- _TASK MATERIAL_
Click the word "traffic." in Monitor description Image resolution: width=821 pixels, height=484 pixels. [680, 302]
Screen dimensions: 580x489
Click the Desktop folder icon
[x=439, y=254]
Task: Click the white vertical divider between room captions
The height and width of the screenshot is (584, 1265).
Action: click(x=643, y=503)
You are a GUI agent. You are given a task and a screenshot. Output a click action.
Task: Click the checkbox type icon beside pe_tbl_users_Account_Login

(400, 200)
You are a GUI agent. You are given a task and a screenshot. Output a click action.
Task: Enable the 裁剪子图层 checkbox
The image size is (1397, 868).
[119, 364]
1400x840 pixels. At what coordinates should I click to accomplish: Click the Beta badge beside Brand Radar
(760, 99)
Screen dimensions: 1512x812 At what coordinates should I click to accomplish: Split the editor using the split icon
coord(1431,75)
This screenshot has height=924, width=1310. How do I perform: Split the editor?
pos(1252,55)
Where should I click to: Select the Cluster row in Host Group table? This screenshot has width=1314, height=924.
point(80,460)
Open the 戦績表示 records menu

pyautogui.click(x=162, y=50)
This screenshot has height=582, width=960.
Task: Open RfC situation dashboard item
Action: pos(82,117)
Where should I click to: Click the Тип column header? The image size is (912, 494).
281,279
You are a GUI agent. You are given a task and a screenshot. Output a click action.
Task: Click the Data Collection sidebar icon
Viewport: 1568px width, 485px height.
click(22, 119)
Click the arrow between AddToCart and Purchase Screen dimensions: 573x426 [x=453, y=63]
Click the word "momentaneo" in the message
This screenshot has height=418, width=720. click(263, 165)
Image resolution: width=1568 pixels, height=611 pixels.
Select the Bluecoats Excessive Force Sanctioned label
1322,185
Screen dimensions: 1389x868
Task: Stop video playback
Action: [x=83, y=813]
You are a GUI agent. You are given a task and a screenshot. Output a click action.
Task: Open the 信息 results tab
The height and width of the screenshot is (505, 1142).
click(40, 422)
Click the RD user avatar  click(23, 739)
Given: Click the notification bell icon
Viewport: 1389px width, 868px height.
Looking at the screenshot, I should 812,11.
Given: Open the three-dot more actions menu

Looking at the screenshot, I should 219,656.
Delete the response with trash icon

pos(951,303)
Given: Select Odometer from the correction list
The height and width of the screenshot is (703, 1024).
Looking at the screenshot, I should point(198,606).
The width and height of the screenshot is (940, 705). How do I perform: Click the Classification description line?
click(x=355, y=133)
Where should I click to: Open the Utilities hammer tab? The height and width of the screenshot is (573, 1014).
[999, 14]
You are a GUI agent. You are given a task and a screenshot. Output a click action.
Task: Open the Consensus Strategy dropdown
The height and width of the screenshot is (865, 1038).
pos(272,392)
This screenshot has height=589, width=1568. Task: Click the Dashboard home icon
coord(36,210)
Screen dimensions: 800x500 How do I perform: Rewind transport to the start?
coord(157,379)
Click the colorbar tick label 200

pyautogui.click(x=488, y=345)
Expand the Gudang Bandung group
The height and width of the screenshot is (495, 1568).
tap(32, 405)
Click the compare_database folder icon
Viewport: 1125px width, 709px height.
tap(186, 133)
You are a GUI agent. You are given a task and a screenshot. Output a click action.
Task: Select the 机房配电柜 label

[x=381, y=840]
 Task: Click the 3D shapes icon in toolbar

- _EXERCISE DETAILS_
Copy every one of the records above line for line, without changing anything.

- _EXPECTED ANSWER_
Click the word "traffic." in Monitor description Image resolution: width=821 pixels, height=484 pixels. [680, 302]
Screen dimensions: 580x489
Click the Desktop folder icon
[x=439, y=254]
Task: Click the white vertical divider between room captions
The height and width of the screenshot is (584, 1265).
Action: click(x=643, y=503)
You are a GUI agent. You are given a task and a screenshot. Output a click action.
Task: Click the checkbox type icon beside pe_tbl_users_Account_Login

(400, 200)
You are a GUI agent. You are given a task and a screenshot. Output a click action.
Task: Enable the 裁剪子图层 checkbox
The image size is (1397, 868).
[119, 364]
1400x840 pixels. At what coordinates should I click to accomplish: Click the Beta badge beside Brand Radar
(760, 99)
Screen dimensions: 1512x812 At what coordinates should I click to accomplish: Split the editor using the split icon
coord(1431,75)
This screenshot has height=924, width=1310. How do I perform: Split the editor?
pos(1252,55)
Where should I click to: Select the Cluster row in Host Group table? This screenshot has width=1314, height=924.
point(80,460)
Open the 戦績表示 records menu

pyautogui.click(x=162, y=50)
This screenshot has height=582, width=960.
Task: Open RfC situation dashboard item
Action: pos(82,117)
Where should I click to: Click the Тип column header? The image size is (912, 494).
281,279
You are a GUI agent. You are given a task and a screenshot. Output a click action.
Task: Click the Data Collection sidebar icon
Viewport: 1568px width, 485px height.
click(22, 119)
Click the arrow between AddToCart and Purchase Screen dimensions: 573x426 [x=453, y=63]
Click the word "momentaneo" in the message
This screenshot has height=418, width=720. click(263, 165)
Image resolution: width=1568 pixels, height=611 pixels.
Select the Bluecoats Excessive Force Sanctioned label
1322,185
Screen dimensions: 1389x868
Task: Stop video playback
Action: [x=83, y=813]
You are a GUI agent. You are given a task and a screenshot. Output a click action.
Task: Open the 信息 results tab
The height and width of the screenshot is (505, 1142).
click(40, 422)
Click the RD user avatar  click(23, 739)
Given: Click the notification bell icon
Viewport: 1389px width, 868px height.
Looking at the screenshot, I should 812,11.
Given: Open the three-dot more actions menu

Looking at the screenshot, I should 219,656.
Delete the response with trash icon

pos(951,303)
Given: Select Odometer from the correction list
The height and width of the screenshot is (703, 1024).
Looking at the screenshot, I should point(198,606).
The width and height of the screenshot is (940, 705). How do I perform: Click the Classification description line?
click(x=355, y=133)
Where should I click to: Open the Utilities hammer tab? The height and width of the screenshot is (573, 1014).
[999, 14]
You are a GUI agent. You are given a task and a screenshot. Output a click action.
Task: Open the Consensus Strategy dropdown
The height and width of the screenshot is (865, 1038).
pos(272,392)
This screenshot has height=589, width=1568. Task: Click the Dashboard home icon
coord(36,210)
Screen dimensions: 800x500 How do I perform: Rewind transport to the start?
coord(157,379)
Click the colorbar tick label 200

pyautogui.click(x=488, y=345)
Expand the Gudang Bandung group
The height and width of the screenshot is (495, 1568).
tap(32, 405)
Click the compare_database folder icon
Viewport: 1125px width, 709px height.
tap(186, 133)
You are a GUI agent. You are given a task and a screenshot. Output a click action.
Task: Select the 机房配电柜 label

[x=381, y=840]
 Task: Click the 3D shapes icon in toolbar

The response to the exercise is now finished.